That window, between when the science updates and when the market prices, is the primary source of edge in weather trading.
A concrete example
At 12:00 UTC, the GFS model updates. The new run shows that cold air is moving into New York City faster than previously expected, shifting the forecast high temperature from 62°F to 54°F for tomorrow.
Before this update, the market had the "55°F to 59°F" bucket priced at $0.18. After a model updates this significantly, the correct price for that bucket should be closer to $0.55 or higher. But not all traders have seen the new model run yet. The price is still at $0.18.
You buy shares in the "55°F to 59°F" bucket at $0.18 per share before the market prices. Other traders see the updated forecast, begin buying the same bucket, and the price rises to $0.50. You can either sell at $0.50 for a significant profit before resolution, or hold to resolution and collect $1.00 per share if the temperature falls in that range.

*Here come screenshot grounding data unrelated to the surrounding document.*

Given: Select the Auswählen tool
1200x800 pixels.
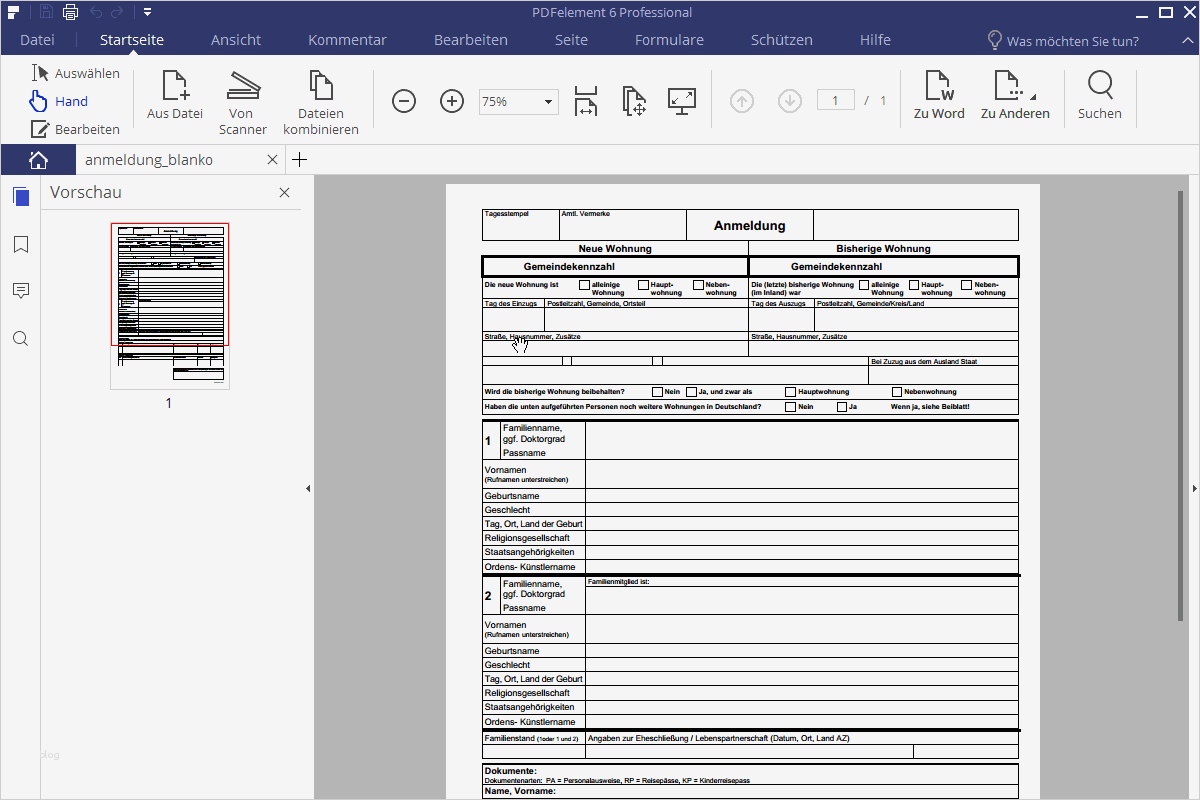Looking at the screenshot, I should pyautogui.click(x=75, y=73).
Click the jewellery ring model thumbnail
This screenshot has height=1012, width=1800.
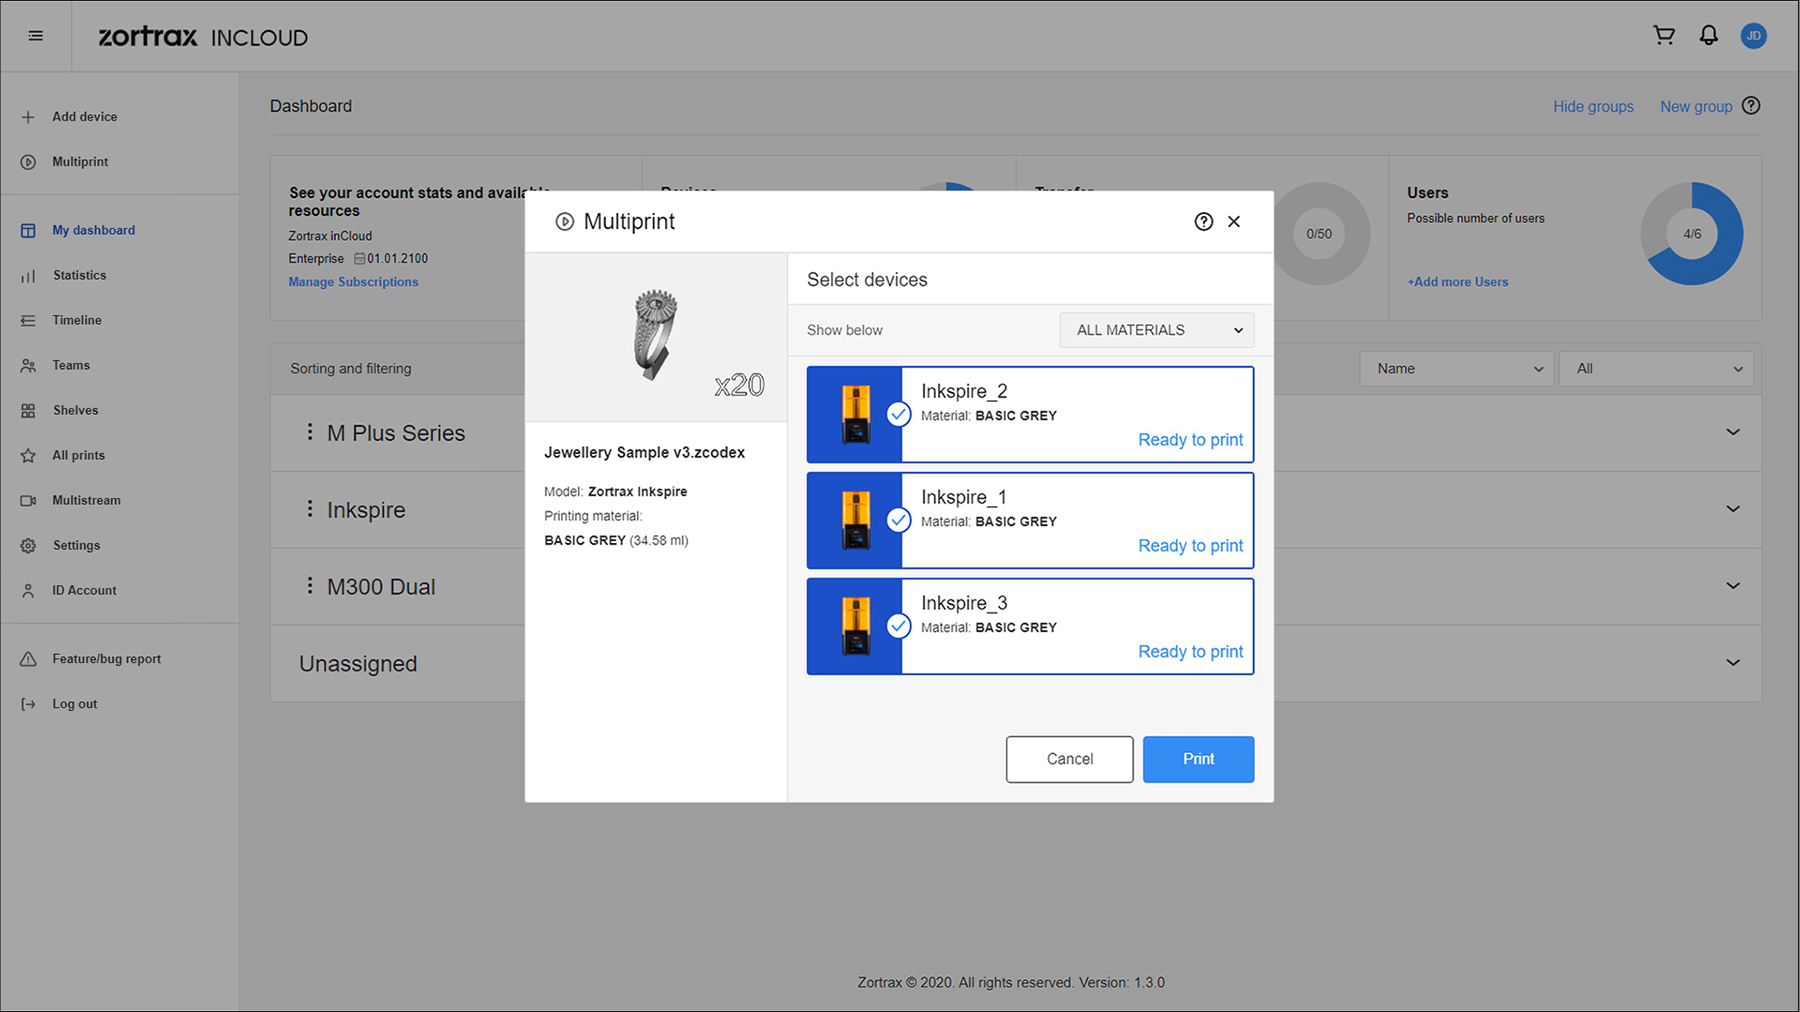[656, 335]
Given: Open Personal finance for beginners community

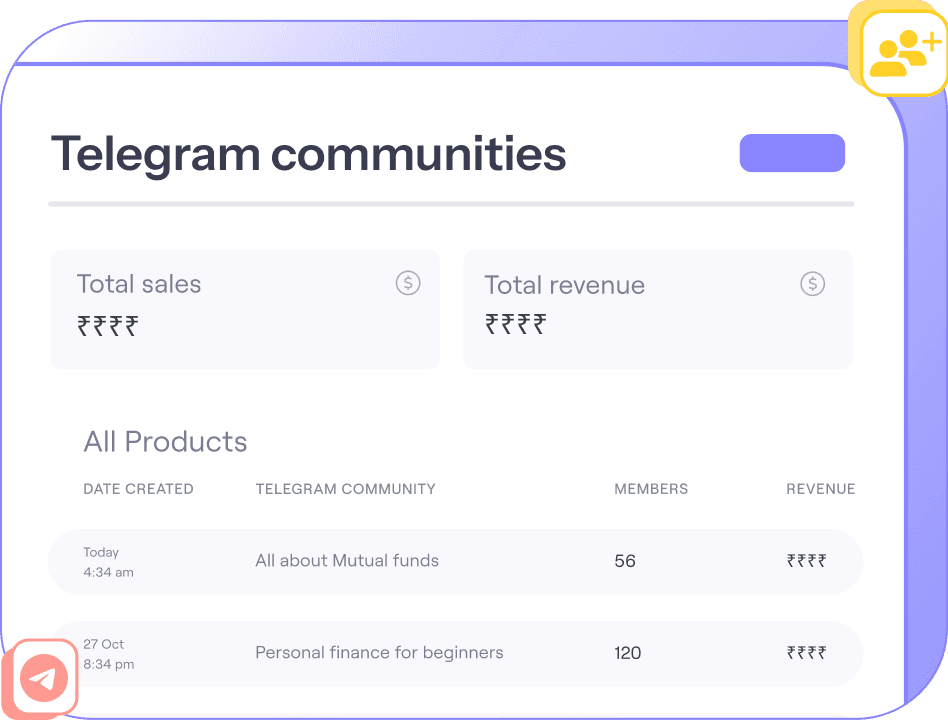Looking at the screenshot, I should [379, 653].
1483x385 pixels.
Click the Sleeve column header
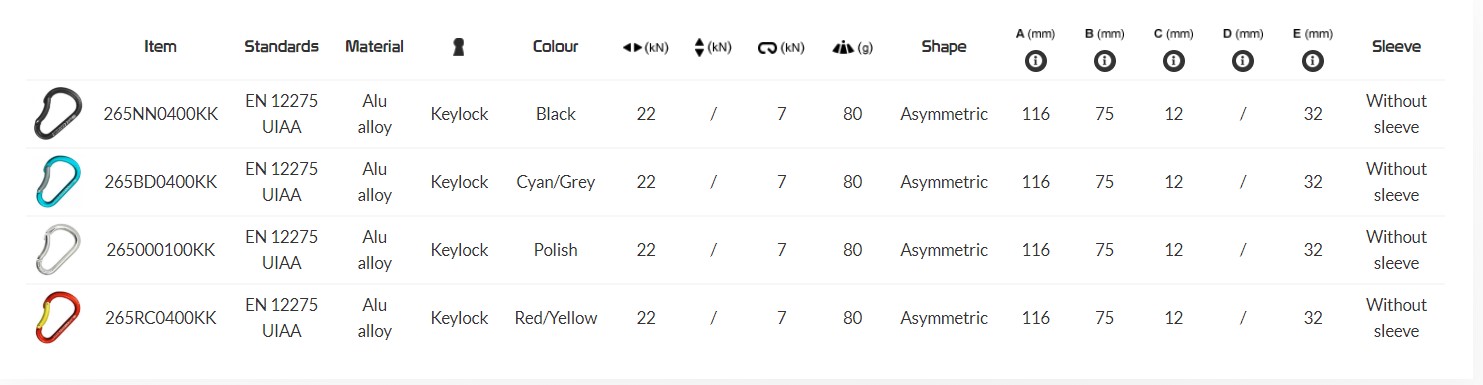coord(1396,46)
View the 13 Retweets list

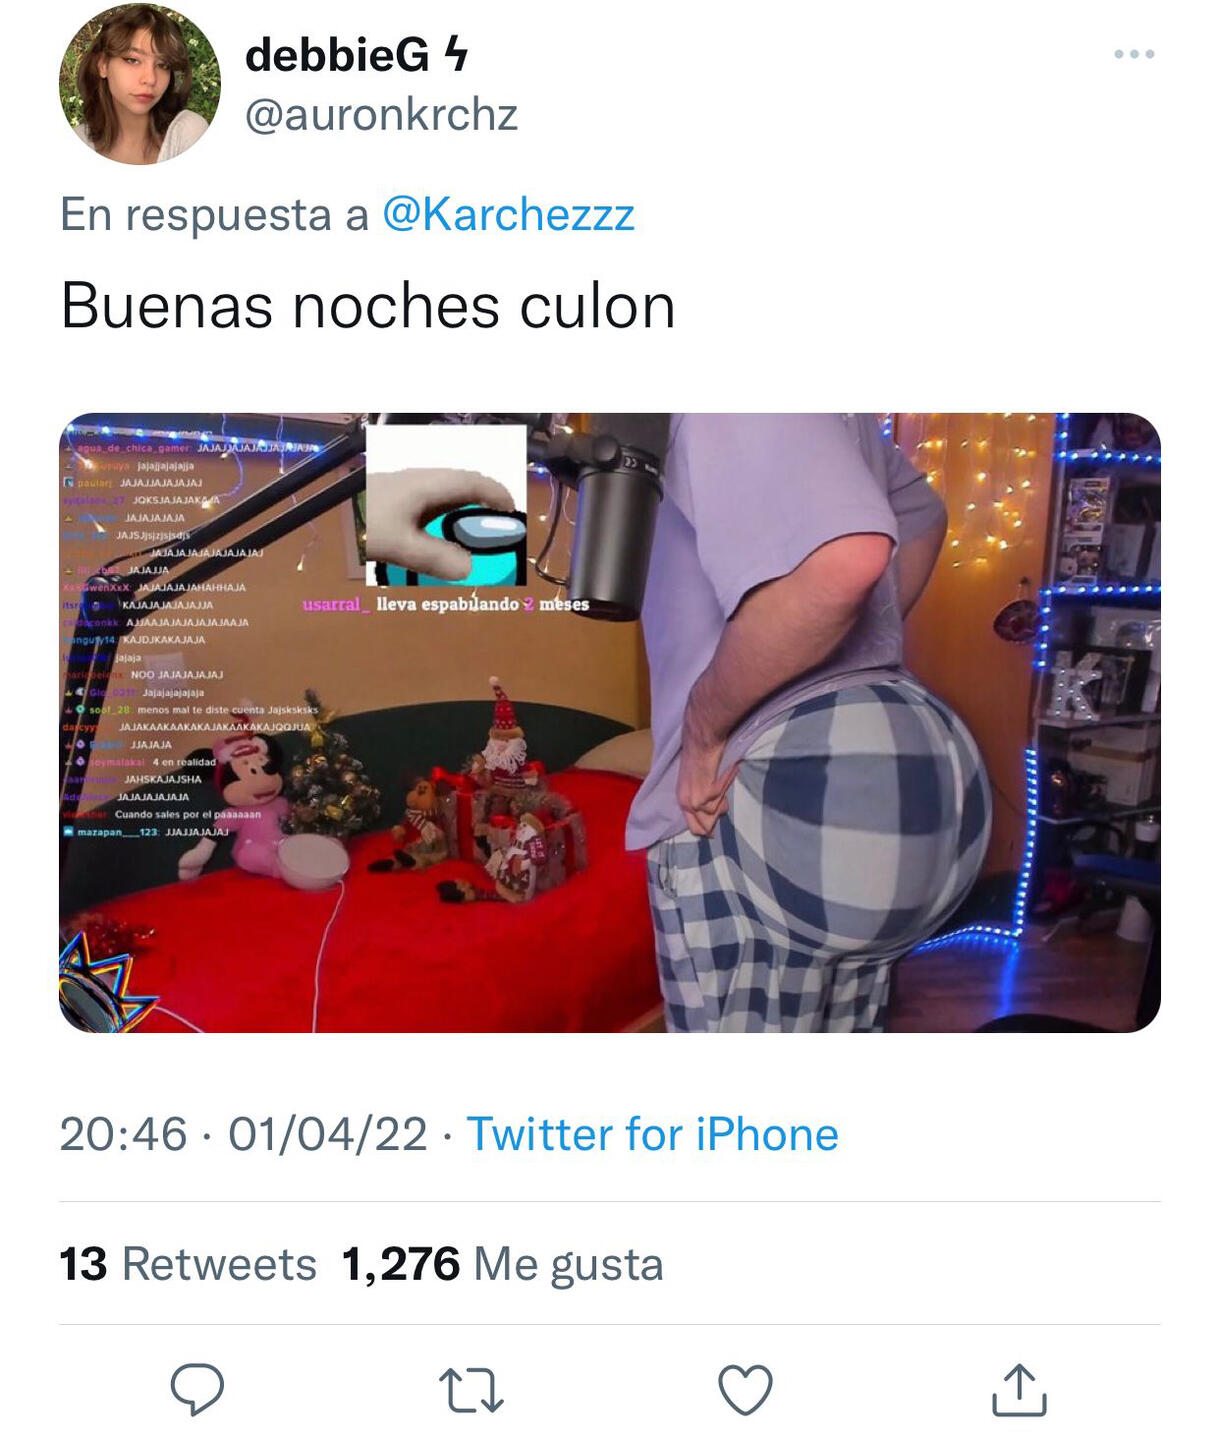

The documented performance
One documented trader known as gopfan2 reportedly generated over $2 million in net profit on Polymarket, with the majority coming from weather markets specifically. His strategy is described as buying YES shares priced below $0.15 and buying NO shares priced above $0.45, limiting risk to approximately $1 per position, and repeating this across thousands of trades.
Another documented trader, meropi, generated roughly $30,000 in profit using fully automated $1 to $3 micro-bets, sometimes entering positions at $0.01 per share which produced payoffs of up to 500 times the initial stake when long-shot outcomes hit.
A third trader called 1pixel documented approximately $18,500 in profit from just $2,300 in total deposits, trading only NYC and London weather markets, with individual trades turning $6 into $590 or $15 into $547 when he identified mispriced ranges.
The Resolution Sources You Must Know
Before placing any weather trade on Polymarket, you must understand exactly which data source will determine whether your trade wins or loses. This is non-negotiable.
Every Polymarket weather market specifies its resolution source in the Rules section of the individual market page. This source is fixed at market creation and does not change.
Most common resolution sources
NOAA official station records: The most common resolution source for US temperature markets. NOAA maintains thousands of weather stations across the US and provides official readings that are definitive and publicly accessible. The specific station referenced in the market rules is what matters, not the forecast.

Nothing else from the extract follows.